A żyło się nadal dniem wczorajszym — przeżywano raz jeszcze przebijanie się przez pierścienie nieprzyjaciół, wędrówki po lasach, obawy przed lotnictwem i czołgami, bezsenne noce alarmów i marszów. Trudno było oswoić się z myślą, że po tym chaosie nastąpi bezczynność. I to przymusowa. Zmieszali się teraz ludzie z różnych krańców Polski i z różnych formacji. Większość jeńców stanowili uczestnicy walk spod Kocka, spod Kutna, obrońcy Warszawy, oficerowie jednostek walczących do końca. Co mieli sobie do zarzucenia? Spełnili swój obowiązek. Powinni zachować czyste sumienie. A jednak każdego dręczyła świadomość, że znalazł się w pułapce, zatrzymany, wyłączony z dalszej akcji, którą inni podejmą bez jego udziału.

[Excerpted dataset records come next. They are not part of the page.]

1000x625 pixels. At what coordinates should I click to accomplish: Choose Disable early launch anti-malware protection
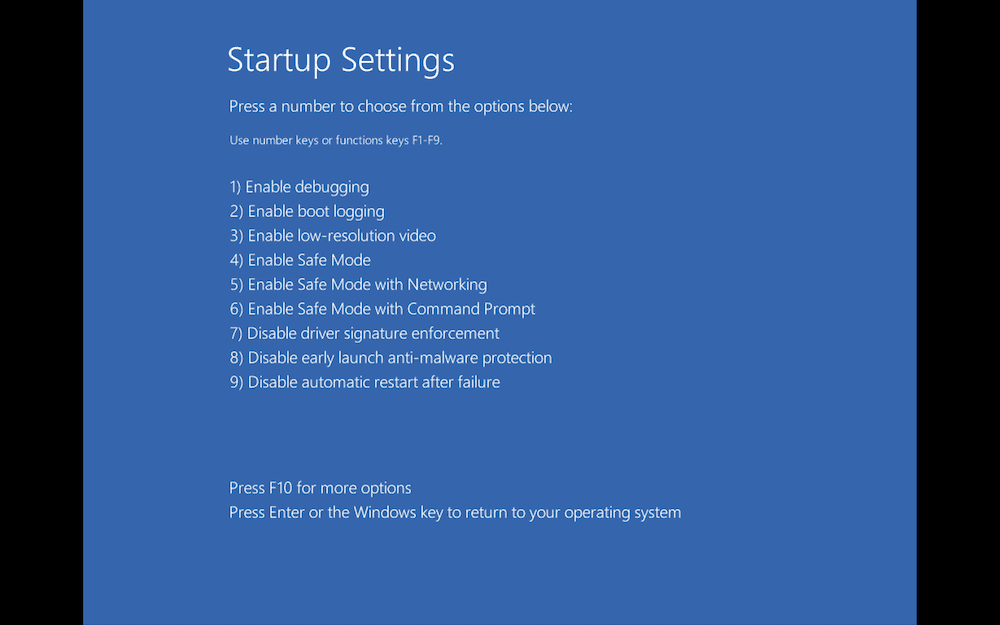click(391, 358)
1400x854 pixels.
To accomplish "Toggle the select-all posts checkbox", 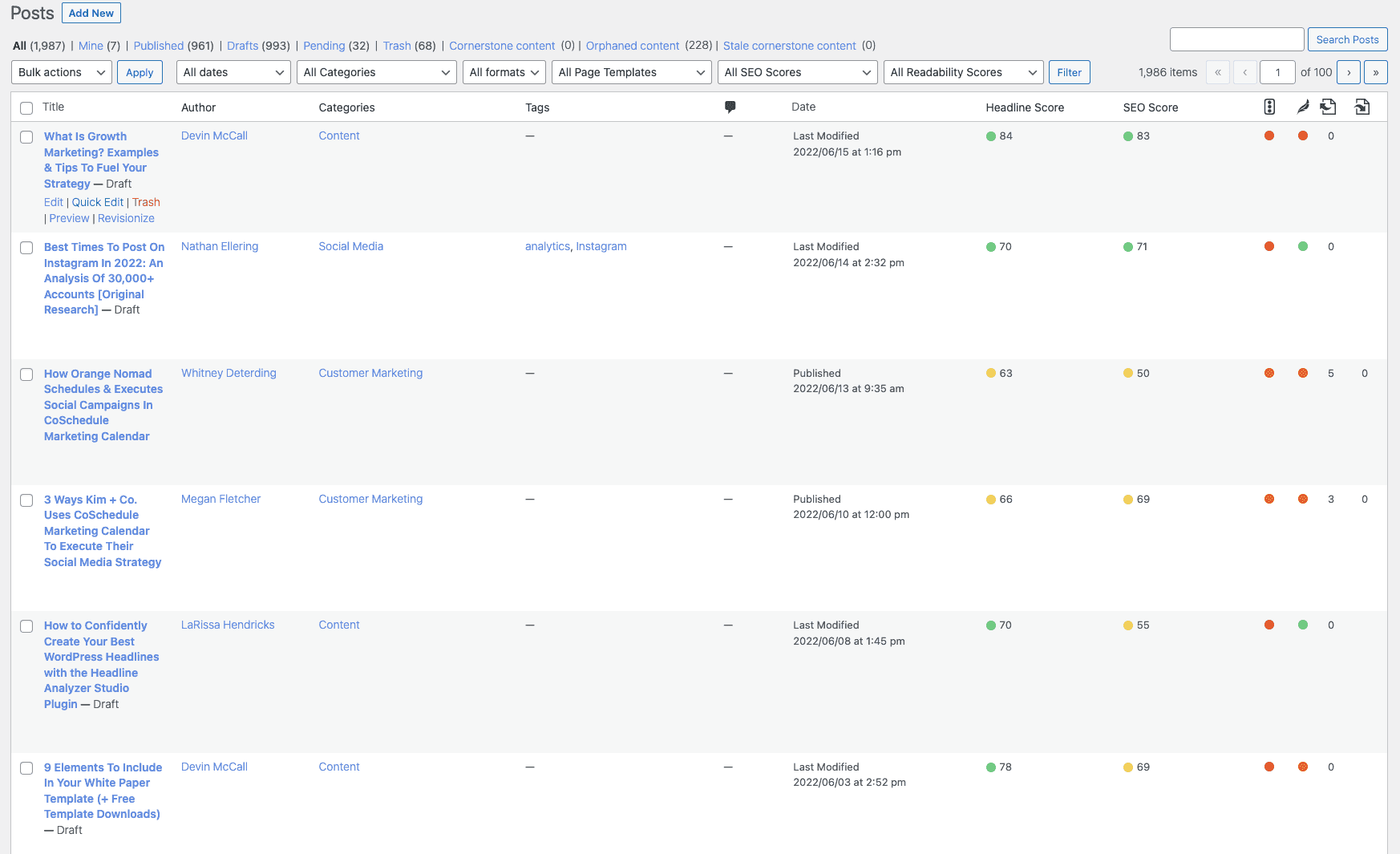I will tap(26, 107).
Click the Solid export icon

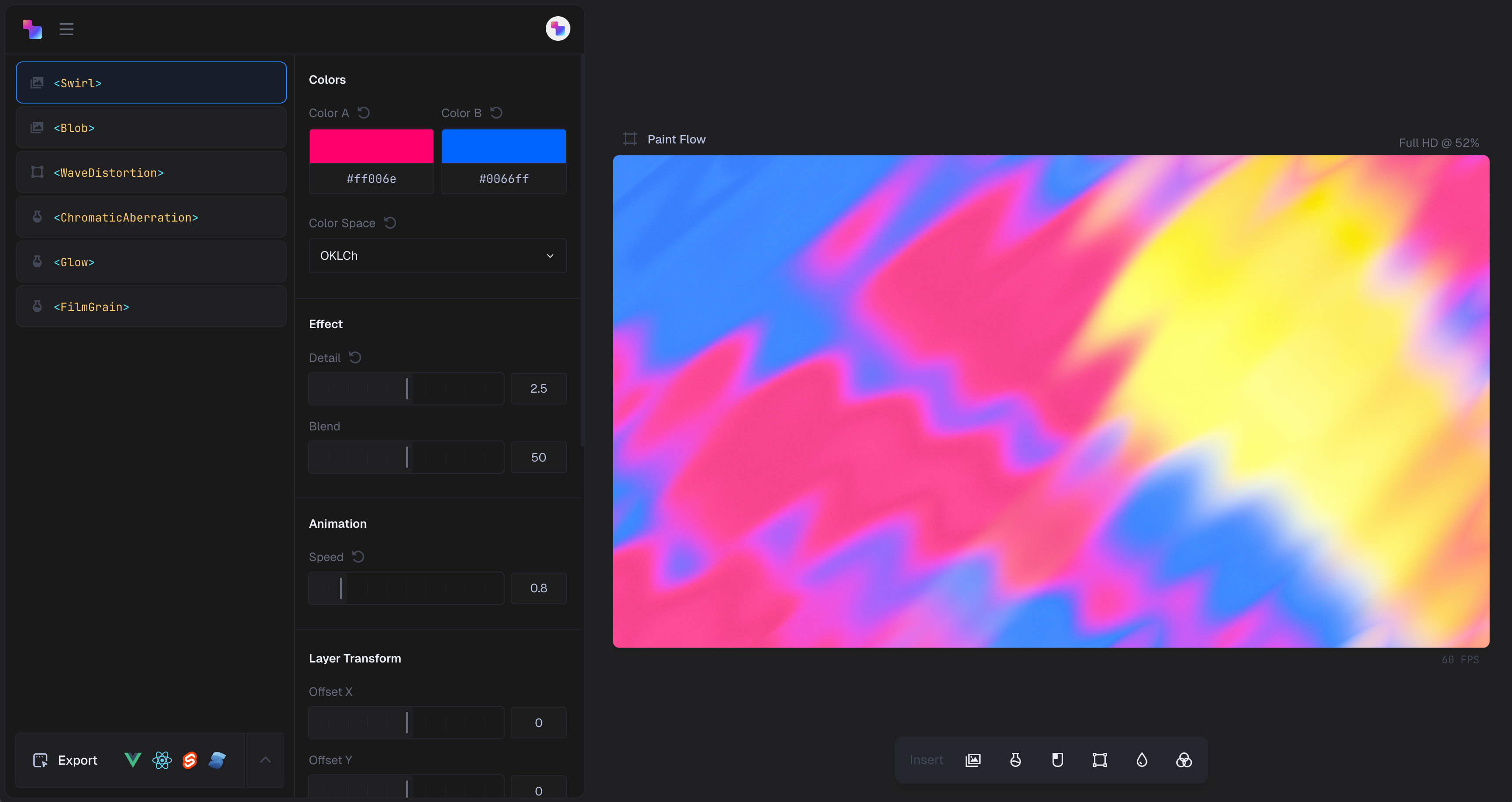coord(217,760)
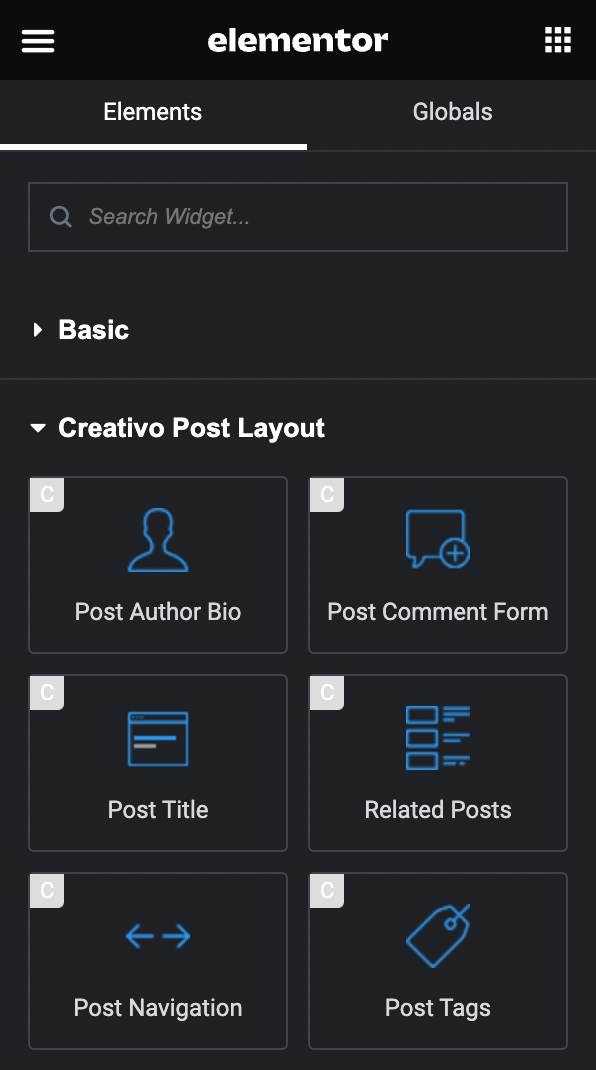Viewport: 596px width, 1070px height.
Task: Select the Post Tags tag icon
Action: 438,936
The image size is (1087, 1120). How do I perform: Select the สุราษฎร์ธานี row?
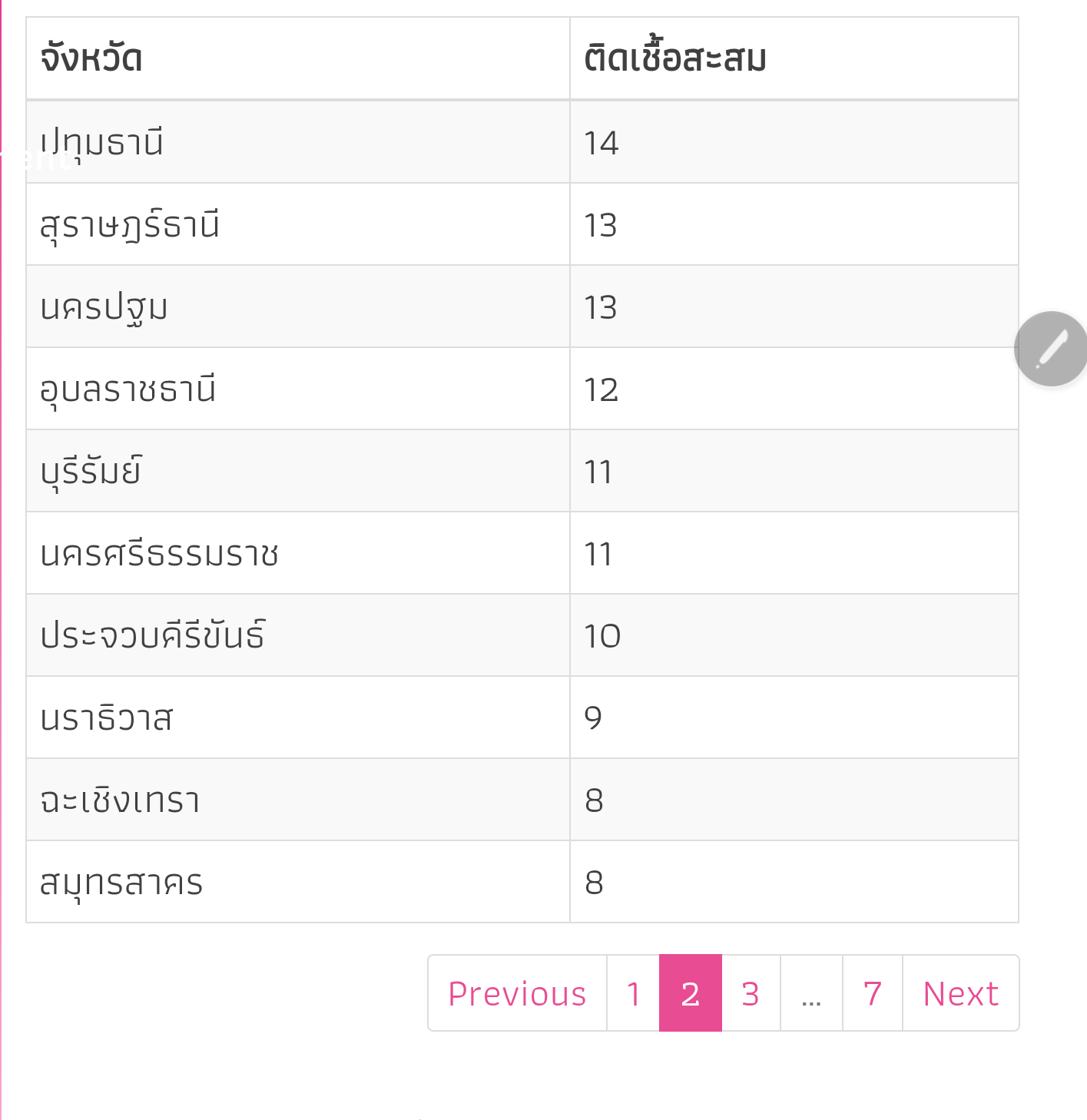pos(130,225)
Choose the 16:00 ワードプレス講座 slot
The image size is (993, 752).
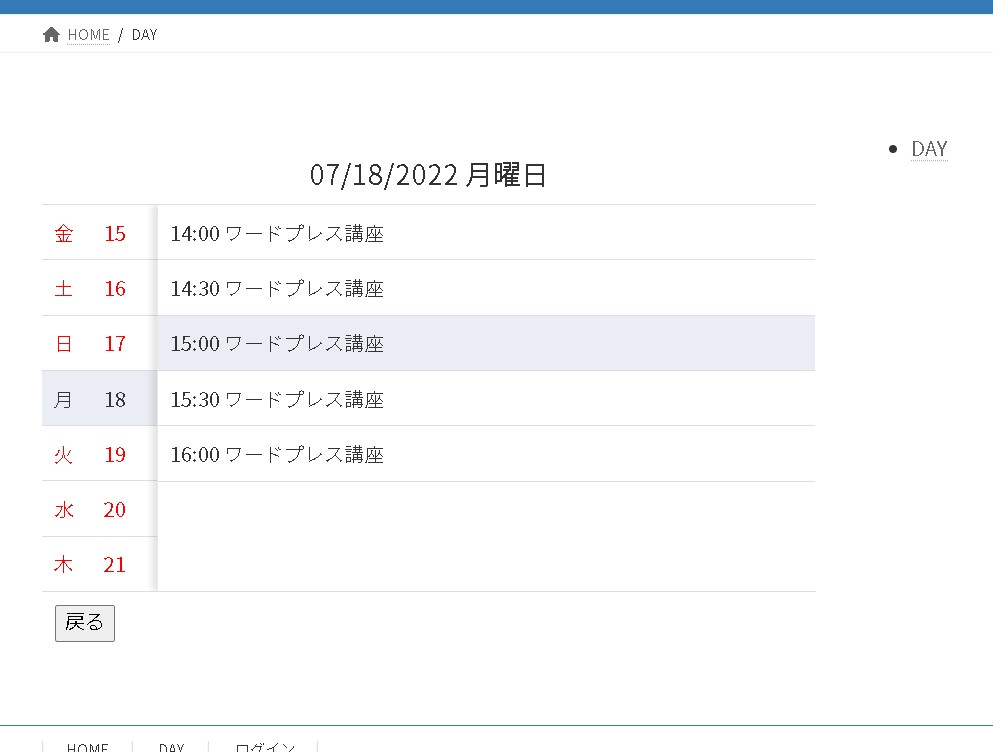point(277,455)
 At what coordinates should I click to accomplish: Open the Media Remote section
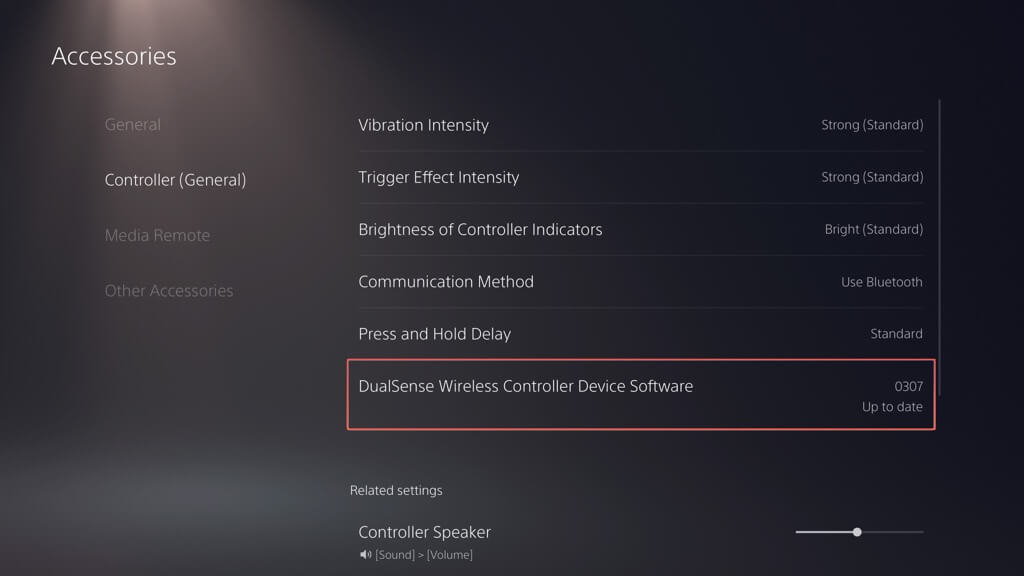pos(157,235)
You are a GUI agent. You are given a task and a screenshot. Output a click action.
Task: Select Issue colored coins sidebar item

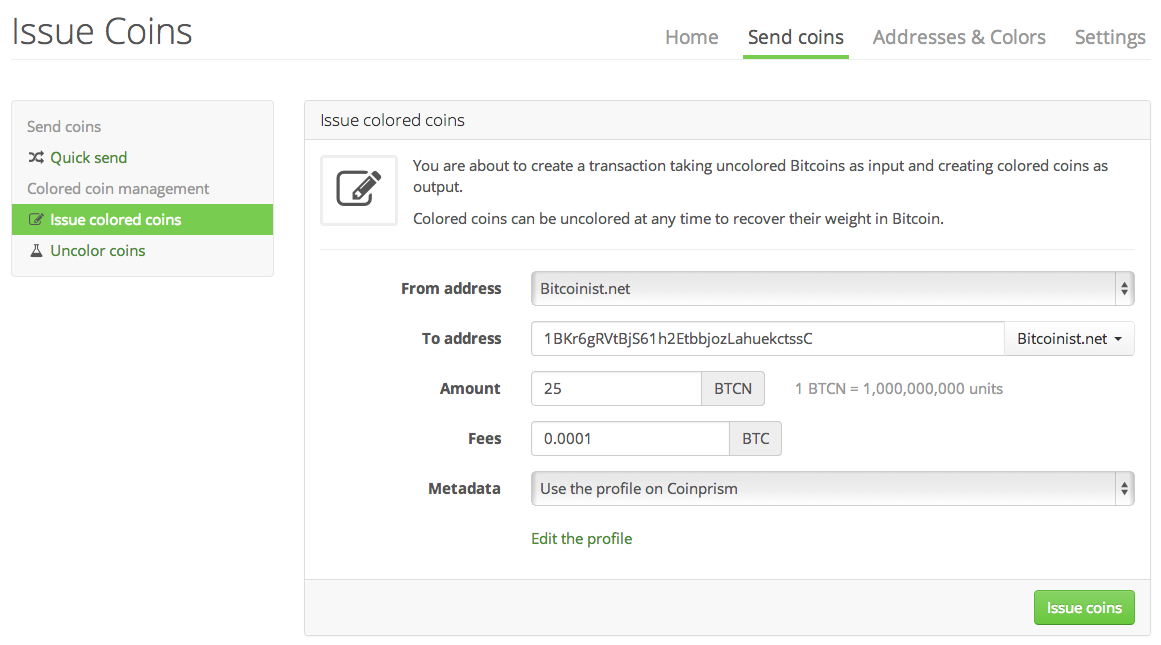tap(116, 220)
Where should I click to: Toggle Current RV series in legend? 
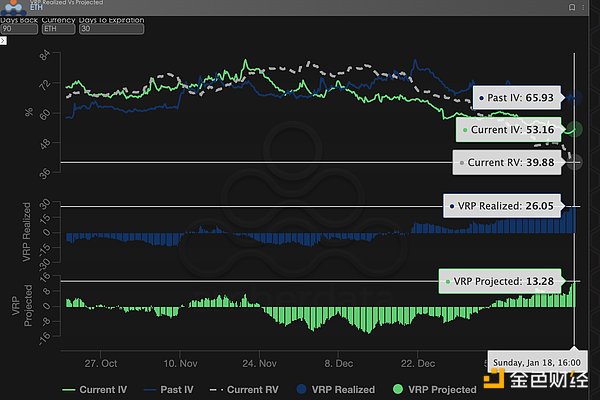246,389
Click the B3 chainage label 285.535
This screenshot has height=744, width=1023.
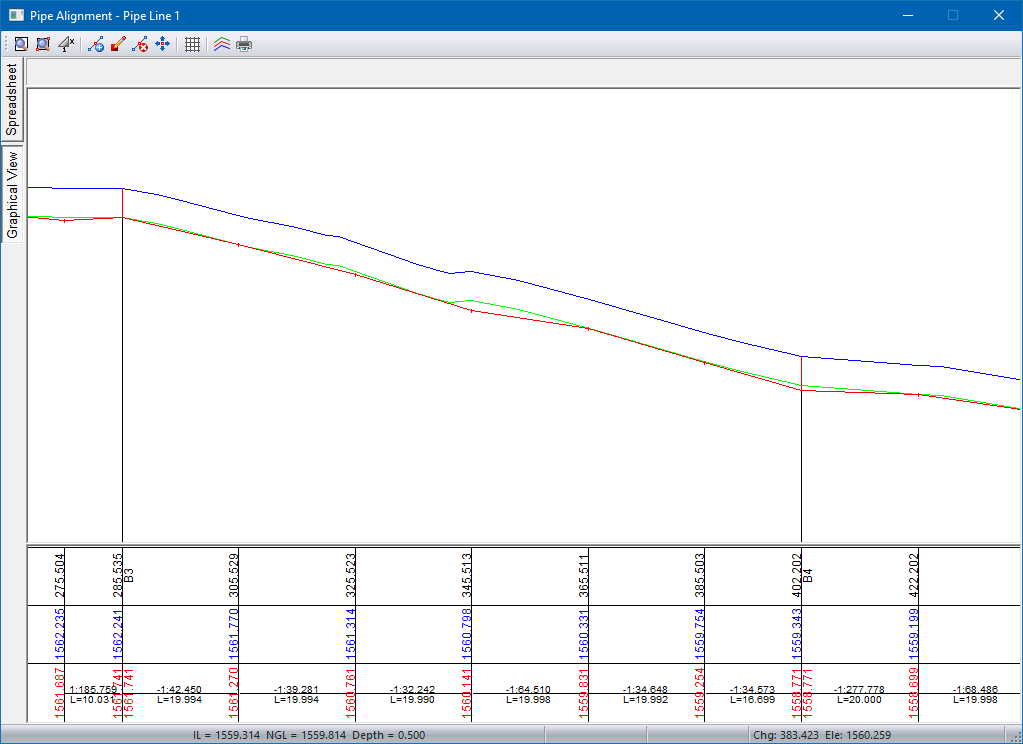(118, 575)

Przyszłość, choćby ta najbliższa, choćby miała oznaczyć krótki czas, była wykreślona z życia. Należała do wolnych. Jeńcy musieli zadowolić się komentowaniem przeszłości. A mieli o czym opowiadać. Coraz nowe fakty wychodziły na jaw, to z relacji naocznych świadków, to znów zasłyszane, nieraz przekształcone, zaprawione dodatkami. Padały nazwiska, wyliczano straty. Nie chciało się wierzyć, że zginęło tak wielu ludzi — szeregowych, oficerów, dowódców wszystkich szczebli, dowódców wielkich jednostek.

Jedni komentowali to z goryczą, inni czuli się podniesieni na duchu. Bo stawiło się opór, uczyniło, co leżało w granicach możliwości, a nawet więcej. Przykładów nie brakowało. Wystarczyło wspomnieć o samym początku, o obronie Westerplatte. Kilkunastu oficerów znało majora Henryka Sucharskiego, a o Westerplatte słyszał każdy.

— Sucharski nie miał nawet dwustu ludzi, a przez tydzień opierał się tysiącom!

— Ile dział waliło w tę garstkę — z lądu, z pancernika „Schleswig-Holstein”? Ile razy załamał się tam atak Niemców?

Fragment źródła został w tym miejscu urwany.